Le di una respuesta afirmativa por teléfono. Media hora después vino a verme;
hablamos una hora de diversos asuntos sin tocar el tema en la conversación. Si
me hubiese preguntado mi opinión, le hubiera replicado que para un hombre
inteligente y ferviente hebreo, como él había sido (era además un ardiente
sionista), la conversión significa obediencia a la voz de la conciencia.
Los judíos que se convierten hoy día, como en época de San Pablo, tienen
mucho, o incluso todo que perder en cuanto a su vida terrena, y tienen mucho,
si no todo, que ganar en la vida de la gracia. Los tiempos en que un obispo, o
un patricio, o un príncipe tomaban a un convertido bajo su manto, han pasado.

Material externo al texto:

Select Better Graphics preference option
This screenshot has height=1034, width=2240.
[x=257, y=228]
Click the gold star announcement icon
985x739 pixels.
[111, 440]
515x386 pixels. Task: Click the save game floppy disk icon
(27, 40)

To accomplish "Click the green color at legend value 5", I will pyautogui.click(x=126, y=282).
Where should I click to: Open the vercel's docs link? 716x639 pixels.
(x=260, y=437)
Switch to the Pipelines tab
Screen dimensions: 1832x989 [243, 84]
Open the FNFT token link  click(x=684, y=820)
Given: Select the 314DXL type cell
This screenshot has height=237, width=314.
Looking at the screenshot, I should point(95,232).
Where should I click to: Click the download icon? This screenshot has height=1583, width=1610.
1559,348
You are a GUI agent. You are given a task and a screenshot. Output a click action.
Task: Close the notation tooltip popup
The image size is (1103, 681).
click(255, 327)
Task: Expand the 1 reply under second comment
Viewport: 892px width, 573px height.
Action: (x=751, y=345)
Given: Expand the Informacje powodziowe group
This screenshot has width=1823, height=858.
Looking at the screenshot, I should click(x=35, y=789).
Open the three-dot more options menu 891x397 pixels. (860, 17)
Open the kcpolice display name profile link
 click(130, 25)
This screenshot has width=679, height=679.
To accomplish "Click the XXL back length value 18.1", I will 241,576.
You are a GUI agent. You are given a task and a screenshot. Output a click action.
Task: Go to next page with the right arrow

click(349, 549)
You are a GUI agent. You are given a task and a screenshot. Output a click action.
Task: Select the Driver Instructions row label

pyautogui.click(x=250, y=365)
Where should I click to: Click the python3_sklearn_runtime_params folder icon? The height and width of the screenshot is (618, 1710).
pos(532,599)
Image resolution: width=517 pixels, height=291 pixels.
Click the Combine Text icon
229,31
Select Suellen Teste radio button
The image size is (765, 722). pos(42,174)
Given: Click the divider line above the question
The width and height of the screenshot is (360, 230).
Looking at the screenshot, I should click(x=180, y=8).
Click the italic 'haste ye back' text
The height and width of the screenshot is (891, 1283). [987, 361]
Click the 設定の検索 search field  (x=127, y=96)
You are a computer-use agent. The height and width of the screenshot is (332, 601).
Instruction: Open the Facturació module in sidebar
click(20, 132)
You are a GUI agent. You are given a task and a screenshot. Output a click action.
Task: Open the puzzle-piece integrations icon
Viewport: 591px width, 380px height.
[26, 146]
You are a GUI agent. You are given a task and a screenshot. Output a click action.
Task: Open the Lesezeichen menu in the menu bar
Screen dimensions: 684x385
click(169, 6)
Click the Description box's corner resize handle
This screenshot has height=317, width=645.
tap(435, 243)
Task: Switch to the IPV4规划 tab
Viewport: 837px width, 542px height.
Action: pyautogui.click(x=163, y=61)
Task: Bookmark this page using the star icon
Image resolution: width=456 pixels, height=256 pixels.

Hace unos pocos años, me encontré aquí en Roma, en los escalones de la Piazza
della Pilotta, con un joven hebreo. Él y su familia –esposa e hijos- se habían
convertido al cristianismo varios años antes de la persecución racial. "Somos
felices", me dijo, "pero no logro encontrar trabajo. El pan y la sopa que me
dan cada día en un convento no son suficientes. ¡Somos muchos en mi familia!".
Le pregunté: "¿Qué tipo de trabajo está buscando?". Me respondió: "Me gustaría
ser limpiabotas y portero en un hotel, incluso uno de segunda clase". ¿Fue la
ambición el motivo de la conversión de este hombre? La r espuesta es clara.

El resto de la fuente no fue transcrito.